- INSTRUCTION:
Reproduce the part of the lines that opens with the line containing "Given: Click the Arnold area light shelf icon" and closes with the line containing "(x=13, y=21)", including both of those lines.

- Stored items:

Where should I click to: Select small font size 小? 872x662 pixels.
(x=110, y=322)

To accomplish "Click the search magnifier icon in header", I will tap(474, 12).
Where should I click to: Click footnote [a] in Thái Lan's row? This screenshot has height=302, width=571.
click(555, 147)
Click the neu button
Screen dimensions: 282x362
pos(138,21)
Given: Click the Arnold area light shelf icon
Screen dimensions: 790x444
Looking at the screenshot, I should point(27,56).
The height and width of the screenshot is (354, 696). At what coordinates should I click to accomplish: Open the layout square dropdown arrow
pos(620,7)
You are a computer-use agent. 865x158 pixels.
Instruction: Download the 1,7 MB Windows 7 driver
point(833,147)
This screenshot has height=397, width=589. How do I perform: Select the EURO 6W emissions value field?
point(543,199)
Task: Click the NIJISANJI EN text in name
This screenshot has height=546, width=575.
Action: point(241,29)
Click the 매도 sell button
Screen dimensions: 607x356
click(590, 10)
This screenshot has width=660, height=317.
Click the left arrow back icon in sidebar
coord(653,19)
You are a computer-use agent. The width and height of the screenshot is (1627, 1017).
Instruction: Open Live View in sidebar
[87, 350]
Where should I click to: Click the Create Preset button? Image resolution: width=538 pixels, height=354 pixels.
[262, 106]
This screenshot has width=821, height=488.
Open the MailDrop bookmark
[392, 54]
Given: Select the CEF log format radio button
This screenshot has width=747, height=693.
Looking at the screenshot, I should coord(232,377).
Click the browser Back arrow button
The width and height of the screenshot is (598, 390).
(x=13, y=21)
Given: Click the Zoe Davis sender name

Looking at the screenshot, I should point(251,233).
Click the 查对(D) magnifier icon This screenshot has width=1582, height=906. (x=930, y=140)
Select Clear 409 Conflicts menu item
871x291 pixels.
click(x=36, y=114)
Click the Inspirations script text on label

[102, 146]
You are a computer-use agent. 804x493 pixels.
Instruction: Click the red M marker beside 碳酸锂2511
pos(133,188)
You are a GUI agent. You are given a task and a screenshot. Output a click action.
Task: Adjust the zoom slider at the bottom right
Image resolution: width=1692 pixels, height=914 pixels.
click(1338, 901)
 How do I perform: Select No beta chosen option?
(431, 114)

- REPLY TO THE TASK:
Given: Click the Arnold area light shelf icon
Screen dimensions: 790x444
Looking at the screenshot, I should point(27,56).
The height and width of the screenshot is (354, 696). At what coordinates should I click to accomplish: Open the layout square dropdown arrow
pos(620,7)
You are a computer-use agent. 865x158 pixels.
Instruction: Download the 1,7 MB Windows 7 driver
point(833,147)
This screenshot has height=397, width=589. How do I perform: Select the EURO 6W emissions value field?
point(543,199)
Task: Click the NIJISANJI EN text in name
This screenshot has height=546, width=575.
Action: point(241,29)
Click the 매도 sell button
Screen dimensions: 607x356
click(590, 10)
This screenshot has width=660, height=317.
Click the left arrow back icon in sidebar
coord(653,19)
You are a computer-use agent. The width and height of the screenshot is (1627, 1017).
Instruction: Open Live View in sidebar
[87, 350]
Where should I click to: Click the Create Preset button? Image resolution: width=538 pixels, height=354 pixels.
[262, 106]
This screenshot has width=821, height=488.
Open the MailDrop bookmark
[392, 54]
Given: Select the CEF log format radio button
This screenshot has width=747, height=693.
Looking at the screenshot, I should coord(232,377).
Click the browser Back arrow button
The width and height of the screenshot is (598, 390).
(x=13, y=21)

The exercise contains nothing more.